START Data
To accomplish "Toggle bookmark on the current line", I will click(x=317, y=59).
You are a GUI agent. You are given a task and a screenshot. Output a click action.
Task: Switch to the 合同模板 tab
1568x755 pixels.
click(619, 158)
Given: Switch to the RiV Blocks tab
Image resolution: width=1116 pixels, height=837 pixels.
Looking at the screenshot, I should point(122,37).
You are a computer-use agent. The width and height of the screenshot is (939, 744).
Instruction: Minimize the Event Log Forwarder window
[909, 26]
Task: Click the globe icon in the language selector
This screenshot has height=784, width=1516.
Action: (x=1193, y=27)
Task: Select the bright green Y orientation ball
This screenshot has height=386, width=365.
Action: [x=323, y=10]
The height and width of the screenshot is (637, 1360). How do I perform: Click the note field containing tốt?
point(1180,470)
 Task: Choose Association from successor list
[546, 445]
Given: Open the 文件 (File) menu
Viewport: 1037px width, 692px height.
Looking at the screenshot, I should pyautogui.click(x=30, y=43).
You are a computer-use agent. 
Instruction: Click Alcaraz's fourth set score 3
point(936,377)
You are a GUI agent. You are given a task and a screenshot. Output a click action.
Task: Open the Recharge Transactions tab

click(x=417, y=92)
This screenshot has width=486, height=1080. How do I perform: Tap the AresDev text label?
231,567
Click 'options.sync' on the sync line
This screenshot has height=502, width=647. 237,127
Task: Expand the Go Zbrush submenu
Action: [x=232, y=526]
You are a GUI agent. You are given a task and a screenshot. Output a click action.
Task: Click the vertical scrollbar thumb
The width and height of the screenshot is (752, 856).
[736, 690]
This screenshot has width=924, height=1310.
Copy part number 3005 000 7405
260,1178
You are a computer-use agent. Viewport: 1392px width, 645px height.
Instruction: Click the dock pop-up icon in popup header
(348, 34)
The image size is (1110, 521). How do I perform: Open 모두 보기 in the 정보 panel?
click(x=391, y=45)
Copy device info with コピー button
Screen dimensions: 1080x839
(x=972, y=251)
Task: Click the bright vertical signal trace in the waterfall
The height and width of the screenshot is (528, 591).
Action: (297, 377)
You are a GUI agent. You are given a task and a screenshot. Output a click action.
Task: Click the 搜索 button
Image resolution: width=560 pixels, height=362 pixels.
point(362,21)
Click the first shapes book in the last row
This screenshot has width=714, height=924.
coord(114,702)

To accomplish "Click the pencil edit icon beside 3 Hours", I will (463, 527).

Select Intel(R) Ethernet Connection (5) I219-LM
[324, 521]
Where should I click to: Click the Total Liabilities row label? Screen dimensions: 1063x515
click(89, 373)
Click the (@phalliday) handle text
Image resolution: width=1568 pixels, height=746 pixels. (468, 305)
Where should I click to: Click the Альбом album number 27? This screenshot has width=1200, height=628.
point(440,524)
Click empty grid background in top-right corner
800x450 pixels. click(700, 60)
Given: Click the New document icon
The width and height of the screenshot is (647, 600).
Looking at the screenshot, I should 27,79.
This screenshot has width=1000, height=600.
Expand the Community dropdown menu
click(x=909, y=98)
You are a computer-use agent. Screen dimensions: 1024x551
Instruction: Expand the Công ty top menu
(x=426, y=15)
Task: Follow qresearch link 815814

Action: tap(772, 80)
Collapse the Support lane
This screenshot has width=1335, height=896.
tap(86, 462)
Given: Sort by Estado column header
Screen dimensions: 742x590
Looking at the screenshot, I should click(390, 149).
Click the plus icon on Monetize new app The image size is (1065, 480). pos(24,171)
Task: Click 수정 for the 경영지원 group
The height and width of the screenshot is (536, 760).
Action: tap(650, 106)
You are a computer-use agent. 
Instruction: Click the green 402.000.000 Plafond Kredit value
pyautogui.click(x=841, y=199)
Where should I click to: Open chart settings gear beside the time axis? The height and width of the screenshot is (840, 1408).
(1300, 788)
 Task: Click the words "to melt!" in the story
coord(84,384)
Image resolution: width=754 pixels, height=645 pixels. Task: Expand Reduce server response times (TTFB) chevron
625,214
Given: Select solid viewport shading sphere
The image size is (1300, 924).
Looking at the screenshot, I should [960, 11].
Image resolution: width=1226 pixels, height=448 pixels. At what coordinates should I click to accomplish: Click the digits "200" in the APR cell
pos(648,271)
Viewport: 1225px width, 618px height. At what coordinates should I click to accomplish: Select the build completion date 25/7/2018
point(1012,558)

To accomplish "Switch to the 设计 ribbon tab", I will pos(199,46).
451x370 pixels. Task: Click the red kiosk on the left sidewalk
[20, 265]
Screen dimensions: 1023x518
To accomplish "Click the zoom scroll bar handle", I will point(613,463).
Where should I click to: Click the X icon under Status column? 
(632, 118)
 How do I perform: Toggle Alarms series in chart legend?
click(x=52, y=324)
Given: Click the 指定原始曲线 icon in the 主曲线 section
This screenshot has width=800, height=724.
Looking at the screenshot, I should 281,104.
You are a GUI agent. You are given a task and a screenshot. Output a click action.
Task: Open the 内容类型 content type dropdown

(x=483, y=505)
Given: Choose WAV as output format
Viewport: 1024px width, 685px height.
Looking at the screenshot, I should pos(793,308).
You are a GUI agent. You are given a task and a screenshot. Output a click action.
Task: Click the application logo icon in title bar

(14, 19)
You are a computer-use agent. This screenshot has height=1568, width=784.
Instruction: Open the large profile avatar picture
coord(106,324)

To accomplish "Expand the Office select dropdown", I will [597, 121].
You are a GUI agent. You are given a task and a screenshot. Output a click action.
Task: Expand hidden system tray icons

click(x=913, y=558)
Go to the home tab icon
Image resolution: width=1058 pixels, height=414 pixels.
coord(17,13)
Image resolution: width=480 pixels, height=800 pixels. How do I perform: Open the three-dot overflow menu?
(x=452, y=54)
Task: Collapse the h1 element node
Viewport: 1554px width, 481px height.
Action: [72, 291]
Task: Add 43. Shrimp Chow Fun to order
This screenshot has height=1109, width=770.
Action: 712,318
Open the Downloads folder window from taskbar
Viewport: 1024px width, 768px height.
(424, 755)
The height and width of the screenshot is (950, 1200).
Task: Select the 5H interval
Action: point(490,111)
END Data
- **Exercise requirements**
If a line in the listing includes the word "Collapse", it counts; report the number of such lines and nothing else.

- **Output of the exercise**
2